Implications: Although the right to data portability is qualified to take account of technical feasibility, organisations should ensure that they have the resources to deal with such requests.
Governance and enforcement provisions
‘One-stop shop’
Position under the GDPR: Currently, organisations are subject to enforcement action by the data protection authority in each member state in which they operate.
In contrast, under the GDPR, multinational organisations will have one lead SA: the SA located in the member state in which it has its main establishment.
Implications: Further guidance is anticipated regarding the meaning of ‘main establishment’ and therefore the identification of lead SAs. This may include disincentives against ‘forum shopping’.
Sanctions for non-compliance
Position under the GDPR: Enforcement powers will be significantly increased under the GDPR, including the fines that may be levied. For the most serious infringements, fines up to 4% of a company’s annual worldwide turnover may be imposed.
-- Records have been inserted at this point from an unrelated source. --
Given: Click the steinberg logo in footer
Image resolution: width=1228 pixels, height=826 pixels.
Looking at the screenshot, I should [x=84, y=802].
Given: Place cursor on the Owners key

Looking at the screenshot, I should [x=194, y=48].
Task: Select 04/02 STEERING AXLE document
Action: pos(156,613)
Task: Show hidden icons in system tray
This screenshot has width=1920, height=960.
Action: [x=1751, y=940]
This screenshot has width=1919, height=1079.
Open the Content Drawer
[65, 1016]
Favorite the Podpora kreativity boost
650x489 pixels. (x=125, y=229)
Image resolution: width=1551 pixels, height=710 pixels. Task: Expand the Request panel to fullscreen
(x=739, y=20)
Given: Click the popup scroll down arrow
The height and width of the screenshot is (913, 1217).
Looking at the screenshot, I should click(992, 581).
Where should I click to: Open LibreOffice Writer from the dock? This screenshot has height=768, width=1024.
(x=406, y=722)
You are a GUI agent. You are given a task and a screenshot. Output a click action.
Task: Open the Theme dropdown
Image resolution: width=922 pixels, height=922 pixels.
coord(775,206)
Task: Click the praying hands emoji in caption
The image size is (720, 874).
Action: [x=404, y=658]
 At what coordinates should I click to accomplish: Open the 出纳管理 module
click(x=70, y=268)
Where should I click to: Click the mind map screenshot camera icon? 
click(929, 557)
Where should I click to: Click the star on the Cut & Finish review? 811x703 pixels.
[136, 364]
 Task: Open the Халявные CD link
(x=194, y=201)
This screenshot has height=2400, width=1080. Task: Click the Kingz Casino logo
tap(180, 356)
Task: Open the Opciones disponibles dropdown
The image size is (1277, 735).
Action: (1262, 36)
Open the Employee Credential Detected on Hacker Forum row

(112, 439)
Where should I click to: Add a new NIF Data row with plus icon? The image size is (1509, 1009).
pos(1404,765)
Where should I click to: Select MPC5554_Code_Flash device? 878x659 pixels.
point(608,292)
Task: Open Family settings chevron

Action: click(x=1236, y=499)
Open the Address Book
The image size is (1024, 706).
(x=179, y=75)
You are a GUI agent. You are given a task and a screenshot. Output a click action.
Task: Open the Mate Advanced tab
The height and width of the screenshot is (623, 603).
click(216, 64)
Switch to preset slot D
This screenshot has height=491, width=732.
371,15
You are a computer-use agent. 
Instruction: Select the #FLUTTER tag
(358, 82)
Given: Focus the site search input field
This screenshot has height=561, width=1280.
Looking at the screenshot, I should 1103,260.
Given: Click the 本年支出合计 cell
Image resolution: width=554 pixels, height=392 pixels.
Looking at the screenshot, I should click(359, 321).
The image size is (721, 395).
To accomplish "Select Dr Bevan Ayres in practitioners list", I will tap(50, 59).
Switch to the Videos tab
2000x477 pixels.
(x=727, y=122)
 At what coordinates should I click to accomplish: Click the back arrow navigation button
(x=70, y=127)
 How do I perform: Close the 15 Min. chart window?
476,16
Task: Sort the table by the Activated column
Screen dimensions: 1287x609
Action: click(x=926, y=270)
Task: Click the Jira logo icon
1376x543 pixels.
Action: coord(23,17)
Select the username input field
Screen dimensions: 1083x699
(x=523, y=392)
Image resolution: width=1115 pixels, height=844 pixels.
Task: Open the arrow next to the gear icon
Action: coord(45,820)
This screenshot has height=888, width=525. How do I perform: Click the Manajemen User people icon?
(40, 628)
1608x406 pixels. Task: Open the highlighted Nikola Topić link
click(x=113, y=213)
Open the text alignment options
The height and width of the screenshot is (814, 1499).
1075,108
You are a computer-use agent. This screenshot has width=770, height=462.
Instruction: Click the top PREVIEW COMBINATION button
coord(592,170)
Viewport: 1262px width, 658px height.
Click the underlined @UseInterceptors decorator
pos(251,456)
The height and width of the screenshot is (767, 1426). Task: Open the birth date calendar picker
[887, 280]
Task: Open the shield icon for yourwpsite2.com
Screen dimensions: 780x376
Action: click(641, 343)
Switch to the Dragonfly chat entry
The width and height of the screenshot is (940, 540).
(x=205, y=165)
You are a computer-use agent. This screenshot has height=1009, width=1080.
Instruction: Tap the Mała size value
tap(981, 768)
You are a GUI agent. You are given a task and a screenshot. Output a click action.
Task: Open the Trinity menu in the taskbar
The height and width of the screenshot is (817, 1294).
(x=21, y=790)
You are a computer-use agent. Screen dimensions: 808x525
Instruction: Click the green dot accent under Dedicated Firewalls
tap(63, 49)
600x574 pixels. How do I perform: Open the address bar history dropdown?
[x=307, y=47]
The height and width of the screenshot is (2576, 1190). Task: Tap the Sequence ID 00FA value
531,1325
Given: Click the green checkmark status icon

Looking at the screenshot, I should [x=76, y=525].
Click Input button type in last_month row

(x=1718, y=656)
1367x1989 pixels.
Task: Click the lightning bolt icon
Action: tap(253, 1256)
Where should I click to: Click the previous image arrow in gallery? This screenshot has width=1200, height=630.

Implications: Given the substantial fines that can be imposed, organisations should invest time and resources into ensuring compliance with the GDPR.
European Data Protection Board
Position under the GDPR: A new European Data Protection Board (EDPB) will be established, in replacement of the Article 29 Working Party (A29WP).
The EDPB will be formed of representatives from the various SAs and a representative from the European Commission. It will have an advisory function (as with the A29WP), but it will also have enforcement powers.